The River Tweed Commission has published its 2017 Annual Report including catches for the season.
With an overall Salmon catch of 7,003 (8,221 in 2016), 2017’s catch was down by 15% on the previous season. 6,577 Salmon (7,680 in 2016) were caught by rod and line and 426 (541) by net; 83%, 5,487 fish, of the total rod catch was returned (85% in 2016).
Tweed continued to catch more Salmon than any other river in the UK although the downward catch trend continued, as it did elsewhere; this was not helped by the lack of angling effort on the river at times, which may have depressed the catch still further. The early months of Spring did not produce many fish but, for the first time on Tweed, the catches during the summer months of 1 June to 31 August (2,700) were practically equal to the autumn season of 1 September to 30 November (2,712). Fishing in September was better than last season with 1,159 caught (887, 2016), but the last two months of the season showed a 38% drop on 2016 (2,510 in 2016; 1,553 in 2017). The November catch in 2015 and 2016 was low but consistent (603, 2015; 609, 2016) but this season dropped to just 374. There was a large-scale collapse of Grilse across the whole of the UK.
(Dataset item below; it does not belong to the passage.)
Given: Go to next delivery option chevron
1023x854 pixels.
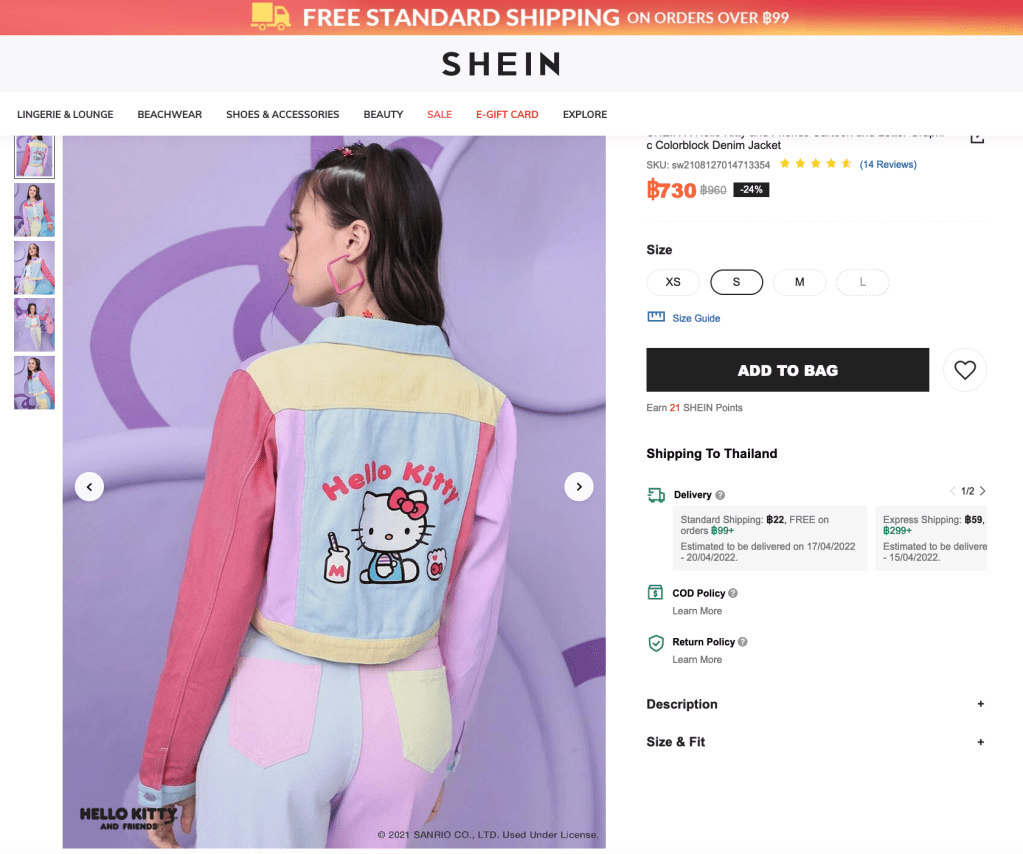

There were many reports of earlier spawning, with fish in the Upper Tweed seen pairing up in October and, in some areas, September. In some instances that contributed to the lack of angling effort in the back end, with some fisheries closing earlier so as not to cast over spawning fish or redds.
Whilst angler reports of less fish in the river were widespread, that was not borne out by the results from The Tweed Foundation’s fish counter on the Gala Water – monitoring a summer stock – and which had recorded 1,100 fish moving upstream, indicating that egg deposition would be well in excess of requirements. The Tweed Foundation’s annual monitoring of the juvenile stocks also confirmed that the headwaters and smaller burns were stocked to capacity in 2017, a recovery from the extremely depressed results the previous year.
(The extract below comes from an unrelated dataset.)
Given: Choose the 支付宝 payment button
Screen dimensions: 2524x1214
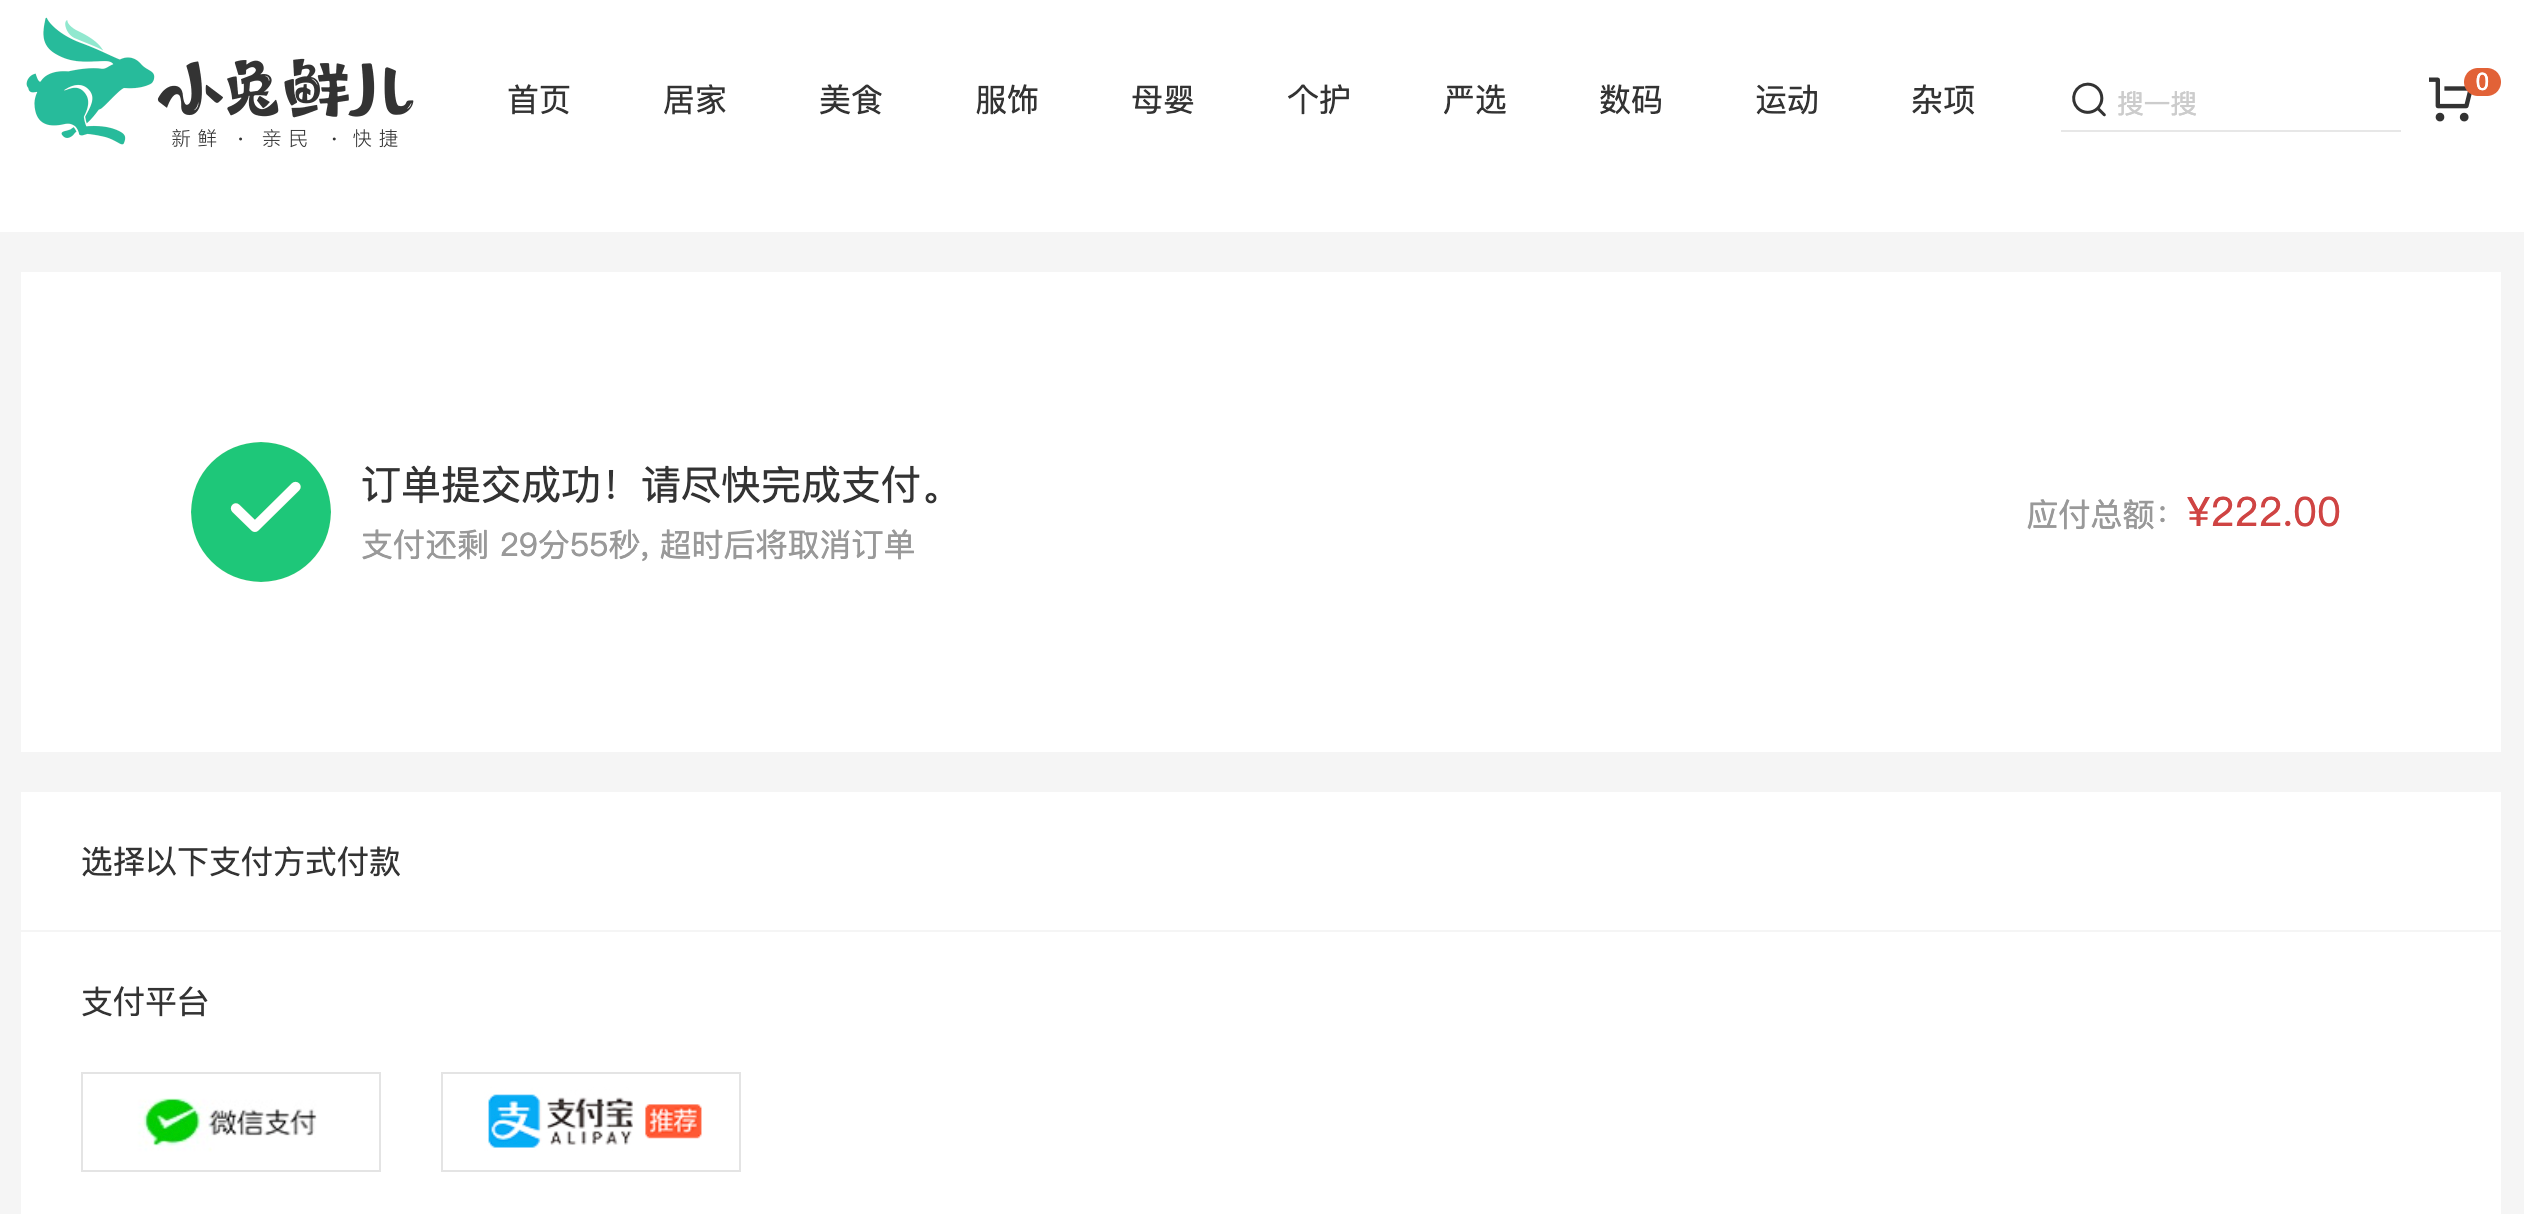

Lower and Middle Tweed catches continued to fall, with a marginal increase continuing on the upper river as in the previous two seasons. The tributaries caught few fish, and remained in line with the five-year average figures.
The 2017 Sea-trout catch was 2,594 (1,671 in 2016), of this 1,939 (1,280 in 2016) were caught by rod and line and 655 (391) by net; 62% (57% in 2016) of rod caught Sea-trout were returned. Following a poor year’s catch the previous season, 55% more Sea-trout were reported in 2017, which also represented an 12% increase on the 2015 figure (2,323).
Brown trout catches were variable, with no overall trend in the 2017 season, although all catch rates were within the usual range recorded by the Tweed Trout & Grayling Initiative over the last 12 years. The Upper Tweed catch returns showed average catches for 25cms+ Brown trout, lower for smaller sizes, but with catches of larger trout (40cms +) well above the average. The general view from the Lower and Middle Tweed was that it had been a poor season, although this was not entirely supported by the data gathered: analysis of the Middle Tweed returns for the season showed that catches of +25cms Brown trout were fractionally above average. The Lower Tweed catches were a little below average, but still notably higher than three recent years. Whilst many anglers commented on the poor fishing conditions in the first half of the season (when the best catches are usually expected), the returns suggested that on the few occasions when conditions were favourable, some good catches were made.
The RTC Annual Report 2017 includes the Chairman’s Report and further information about the Commission’s work during the year, together with catch and trend graphs.